The hotel is organised around a central atrium positioned directly behind the retained façade, forming the main spatial and circulation core of the building. This space establishes immediate orientation on arrival and acts as the social heart of the scheme, bringing guests, visitors, and local users into a shared internal environment. The atrium is defined by full-height glazing above, allowing natural light to penetrate deep into the building and shape the experience of movement through the hotel. Light becomes a key part of the architecture, defining circulation areas, opening up the internal routes, and giving clarity to spaces that are often dark and enclosed in conventional hotels. At the centre of the atrium, a tree acts as the focal point of the space, reinforcing the idea of the building as a place of pause, growth, and connection. Public functions are concentrated at ground level and include reception, two restaurants, and a conference room for business events. These spaces are arranged around the atrium to maximise visibility and accessibility, extending activity into the central void and encouraging interaction between hotel guests and the wider community. The hotel is designed primarily for long-stay business users, with guest rooms configured as duplex units containing living and kitchen areas, offering an alternative to conventional short-stay hotel typologies.

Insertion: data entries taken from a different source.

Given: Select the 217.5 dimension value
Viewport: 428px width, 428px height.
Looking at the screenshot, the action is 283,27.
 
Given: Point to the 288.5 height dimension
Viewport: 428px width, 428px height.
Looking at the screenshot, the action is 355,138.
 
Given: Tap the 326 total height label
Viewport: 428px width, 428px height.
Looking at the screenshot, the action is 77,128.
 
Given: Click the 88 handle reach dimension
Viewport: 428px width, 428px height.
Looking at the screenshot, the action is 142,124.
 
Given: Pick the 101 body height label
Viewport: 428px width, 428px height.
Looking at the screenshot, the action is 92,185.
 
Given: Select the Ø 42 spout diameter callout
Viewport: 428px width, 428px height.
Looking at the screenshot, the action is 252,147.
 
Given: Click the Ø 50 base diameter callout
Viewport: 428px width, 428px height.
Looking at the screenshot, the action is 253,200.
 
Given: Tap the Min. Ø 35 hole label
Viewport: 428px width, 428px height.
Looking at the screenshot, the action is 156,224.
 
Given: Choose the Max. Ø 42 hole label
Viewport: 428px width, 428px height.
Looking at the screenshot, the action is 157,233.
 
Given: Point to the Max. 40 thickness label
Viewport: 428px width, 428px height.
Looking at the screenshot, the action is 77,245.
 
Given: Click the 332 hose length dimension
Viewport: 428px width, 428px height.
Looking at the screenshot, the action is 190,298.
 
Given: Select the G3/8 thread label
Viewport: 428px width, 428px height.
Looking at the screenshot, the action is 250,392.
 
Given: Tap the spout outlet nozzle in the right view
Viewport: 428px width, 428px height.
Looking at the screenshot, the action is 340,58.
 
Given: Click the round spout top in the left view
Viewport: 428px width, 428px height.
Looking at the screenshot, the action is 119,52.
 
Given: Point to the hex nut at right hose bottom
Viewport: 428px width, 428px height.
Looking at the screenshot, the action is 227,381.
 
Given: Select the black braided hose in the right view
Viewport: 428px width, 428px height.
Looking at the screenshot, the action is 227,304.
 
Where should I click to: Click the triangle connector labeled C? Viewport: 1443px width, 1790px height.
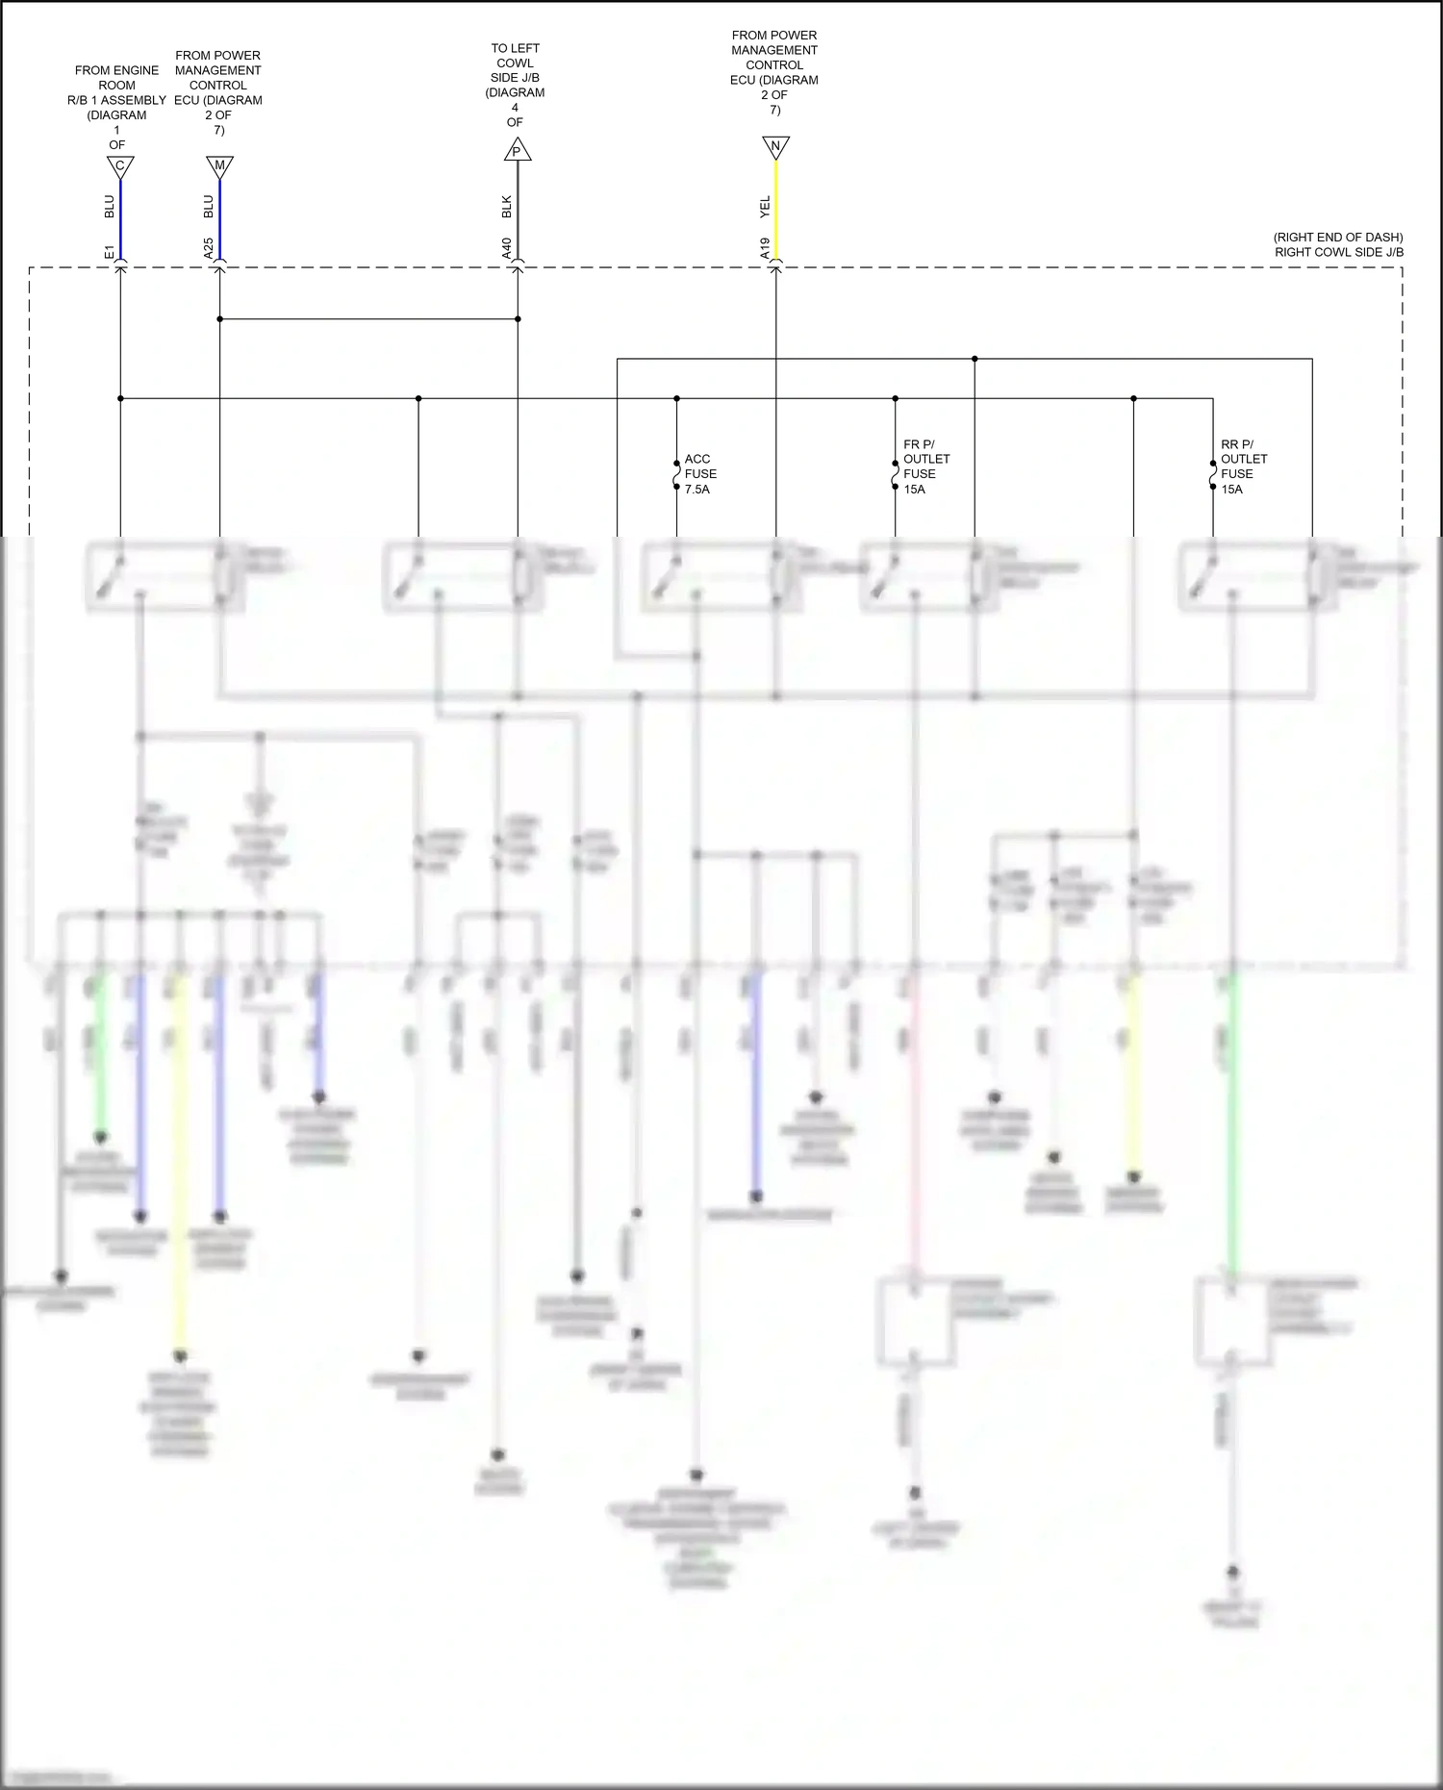coord(120,166)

The spatial organisation prioritises clarity and legibility, with movement structured through a simple vertical hierarchy: public functions at ground level, shared circulation within the atrium, and private accommodation above. The garden strategy extends this idea further, with an edible garden at ground level and hydroponic growing systems in the basement supporting food production and landscape maintenance within the building. The atrium therefore operates not only as a circulation space, but as the defining architectural condition of the hotel, transforming movement, light, programme, and planting into a continuous internal environment. Rather than functioning as a closed hotel, the scheme is designed to create a connection between guests and the local community through shared spaces, visible activity, and a strong sense of internal life.
The external envelope is constructed using a combination of Corten steel and Shou Sugi Ban timber, selected for their durability, environmental performance, and response to Birmingham’s industrial context. Corten steel forms the primary structural cladding system, developing a protective oxidised surface over time that reflects the material ageing of the city’s manufacturing heritage.
The façade is structured on a strict grid derived from the original building’s structural rhythm. Within this grid, bay window elements are inserted in Corten steel, extending the depth of the façade and creating moments of occupation along the elevation. These interventions remain subordinate to the overall order, ensuring continuity between retained and new elements. A rainwater harvesting system is fully integrated into the façade and roof structure. A network of grid-based channels collects water across all external surfaces and directs it through concealed downpipes into underground storage. The system is designed as a performative envelope, making environmental processes visible while supporting building operation. Harvested water is reused for irrigation, greywater systems, and landscape maintenance, including the internal atrium planting strategy. This creates a closed-loop system that reduces reliance on external supply networks and supports long-term environmental resilience.
Together, the material and technical strategy positions the building as a responsive system, where façade, structure, and environment operate as an integrated whole rather than separate layers.